Some Goan dads are getting a raw deal

The men readily admit that their mission is not meant to diminish the legitimate fight for the rights of women and girls. And in some ways, stomach they, help too, are fighting for girls – in this case, the right of their own daughters to see their dads. And their little boys’ right to do the same.

With legal cards often stacked against fathers in custody and other marital battles, these guys are making a simple point: human rights must apply to all humans, female and male. Here’s what one young father has to say on the matter: “The laws against domestic violence that were legislated to empower women have backfired on us. There is no law to protect innocent men from false allegations.”

One night he was there at his children’s bedside tucking them in to sleep, kissing them goodnight and the next morning their mother drags him to jail, telling the kids to stay away from him because he is an evil man. He decides to fight back in court, but then the look in his children’s eyes overrules his decision.
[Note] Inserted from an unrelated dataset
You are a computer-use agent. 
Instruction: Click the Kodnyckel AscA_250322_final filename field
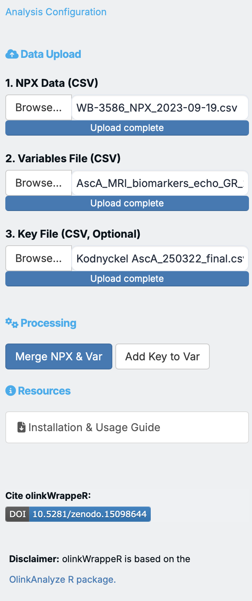160,258
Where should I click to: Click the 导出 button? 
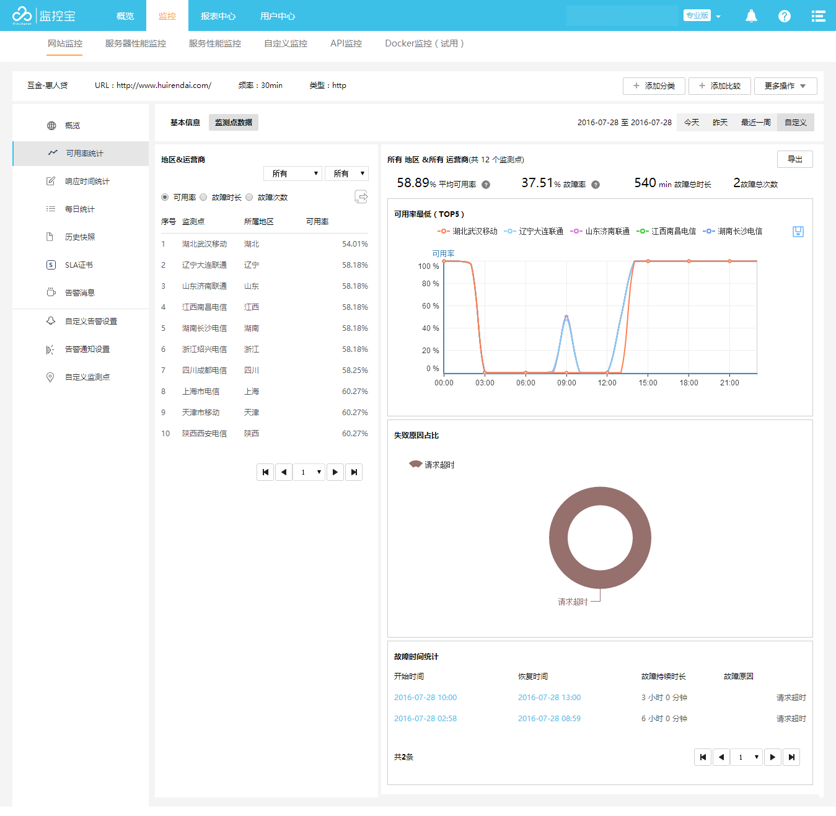(794, 160)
With a broken heart, he chooses to plead guilty and be the villain – in the hope that someday his kids will grow up to see the hero in him.

Of course each side has their own narrative to tell, including the mother of these kids. And yet there’s been enough of a backlash against certain laws that some Goan men are starting to get together to fight for their rights. Recently, a group in Margao called Dadleancho Ekvott was formed to defend men against false accusations. And three other men are currently forming a group to help men win custodial rights to their children.

Both groups are in nascent stages, struggling to organize and find members. And most of the fellows involved in the groups didn’t even want their names used in this story out of fear that public statements could jeopardize their court fights to see their children.

And yet the fact the groups exist at all in Goa speaks volumes about the helplessness felt by husbands and fathers who see themselves as getting a very raw deal.

At the centre of the battle in Goa is a phenomenon known as parental alienation syndrome, or PAS, a term coined by forensic psychologist Richard A Gardner in the early 1980s. It’s the belittlement of one parent without justification due to a combination of factors, including indoctrination by the other parent.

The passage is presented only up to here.